Biodiversity Information Science and Standards : Conference Abstract
Print
Conference Abstract
Data Quality Task Group 2: Tests and Assertions
expand article infoLee Belbin, Arthur D Chapman§, John Wieczorek|, Paula Zermoglio, Paul J Morris#
‡ Atlas of Living Australia, CSIRO, Canberra, Australia
§ Australian Biodiversity Information Services, Ballan, Australia
| Museum of Vertebrate Zoology, University of California, Berkeley, United States of America
¶ Instituto de Ecología, Genética y Evolución de Buenos Aires (IEGEBA-CONICET), University of Buenos Aires, Buenos Aires, Argentina
# Museum of Comparative Zoology, Harvard University, Cambridge, MA, United States of America
Open Access

Abstract

‘Data Quality Test and Assertions’ Task Group 2 (https://www.tdwg.org/community/bdq/tg-2/) has taken another year to clarify the 102 tests (https://github.com/tdwg/bdq/issues?q=is%3Aissue+is%3Aopen+label%3ATest). The original mandate to develop a core suite of tests that could be widely applied from data collection to user evaluation of aggregated data seemed straight-forward. Two years down the track, we have proven that to be incorrect. Among the final tests are complexities that none of the core group anticipated. For example, the need for a definition of ‘empty’ or the ‘Expected response’ from the test under various scenarios.

The record-based tests apply to Darwin Core terms (https://dwc.tdwg.org/terms/) and have been classified as of type validation (66), amendment (29), notification (3) or measure (5). Validations test one or more Darwin Core terms against known characteristics, for example, VALIDATION_MONTH_NOTSTANDARD. Amendments may be applied to Darwin Core terms where we can unambiguously offer an improvement to the record, for example, AMENDMENT_MONTH_STANDARDIZED. Notifications are made where we believe a flag will help alert users to an issue that needs evaluation, for example, NOTIFICATION_DATAGENERALIZATIONS_NOTEMPTY. Measures are summaries of test outcomes at the record level, for example, MEASURE_AMENDMENTS_PROPOSED.

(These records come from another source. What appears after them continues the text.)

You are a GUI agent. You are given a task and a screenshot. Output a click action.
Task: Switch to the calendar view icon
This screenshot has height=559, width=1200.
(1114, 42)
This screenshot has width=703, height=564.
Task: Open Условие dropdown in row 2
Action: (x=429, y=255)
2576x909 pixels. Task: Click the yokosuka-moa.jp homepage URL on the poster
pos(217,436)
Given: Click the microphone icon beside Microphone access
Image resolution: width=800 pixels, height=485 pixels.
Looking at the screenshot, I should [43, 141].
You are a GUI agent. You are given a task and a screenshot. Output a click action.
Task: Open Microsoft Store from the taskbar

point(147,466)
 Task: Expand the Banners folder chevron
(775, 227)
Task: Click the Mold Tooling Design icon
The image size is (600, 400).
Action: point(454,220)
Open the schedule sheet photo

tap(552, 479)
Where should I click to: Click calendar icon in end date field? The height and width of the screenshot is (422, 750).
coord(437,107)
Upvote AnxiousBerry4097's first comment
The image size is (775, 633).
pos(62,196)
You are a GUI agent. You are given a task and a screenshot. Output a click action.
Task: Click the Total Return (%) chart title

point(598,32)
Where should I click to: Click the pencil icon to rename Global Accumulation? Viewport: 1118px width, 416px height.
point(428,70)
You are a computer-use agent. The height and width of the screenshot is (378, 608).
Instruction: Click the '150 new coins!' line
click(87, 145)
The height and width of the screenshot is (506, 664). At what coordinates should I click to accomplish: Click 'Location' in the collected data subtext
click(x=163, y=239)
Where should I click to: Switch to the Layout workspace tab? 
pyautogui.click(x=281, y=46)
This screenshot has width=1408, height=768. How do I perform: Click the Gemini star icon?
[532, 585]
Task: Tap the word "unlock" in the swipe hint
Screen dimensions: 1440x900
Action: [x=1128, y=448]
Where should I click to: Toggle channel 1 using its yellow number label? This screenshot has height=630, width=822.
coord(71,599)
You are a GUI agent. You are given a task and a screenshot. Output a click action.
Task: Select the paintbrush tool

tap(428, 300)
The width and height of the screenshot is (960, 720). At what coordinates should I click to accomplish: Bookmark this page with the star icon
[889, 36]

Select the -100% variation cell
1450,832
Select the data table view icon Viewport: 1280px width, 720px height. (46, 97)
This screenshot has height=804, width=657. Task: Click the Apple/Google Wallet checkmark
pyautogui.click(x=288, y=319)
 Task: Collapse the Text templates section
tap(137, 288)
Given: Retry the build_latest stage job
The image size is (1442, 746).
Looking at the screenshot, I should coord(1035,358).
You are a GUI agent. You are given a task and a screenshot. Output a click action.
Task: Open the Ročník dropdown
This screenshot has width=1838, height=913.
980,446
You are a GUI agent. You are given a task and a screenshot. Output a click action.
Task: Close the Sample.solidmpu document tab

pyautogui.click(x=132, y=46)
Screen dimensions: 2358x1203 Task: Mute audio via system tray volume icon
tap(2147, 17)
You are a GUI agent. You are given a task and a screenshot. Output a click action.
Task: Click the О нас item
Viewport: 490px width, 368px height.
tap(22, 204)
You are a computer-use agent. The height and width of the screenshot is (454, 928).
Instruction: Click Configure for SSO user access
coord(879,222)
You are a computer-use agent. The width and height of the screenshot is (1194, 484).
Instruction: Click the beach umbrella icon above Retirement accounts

We note that 41 require some parameters to be established at the time of test implementation, 20 tests require access to a currently accepted vocabulary and 3 tests rely on ISO/DCMI standards. The dependency on vocabularies to circumscribe permissible values for Darwin Core terms led to the establishment by Paula Zermoglio of DQ Task Group 4 (https://github.com/tdwg/bdq/tree/master/Vocabularies). A vocabulary of 154 terms that are associated with the tests and assertions have been developed.

As at the time of writing this abstract, test data and demonstration code implementation of each test are yet to be completed. We hope these will be finalized by the time of this presentation.

Keywords

Fitness for use, fitness for purpose, tests, Darwin Core, quality.

Presenting author

Lee Belbin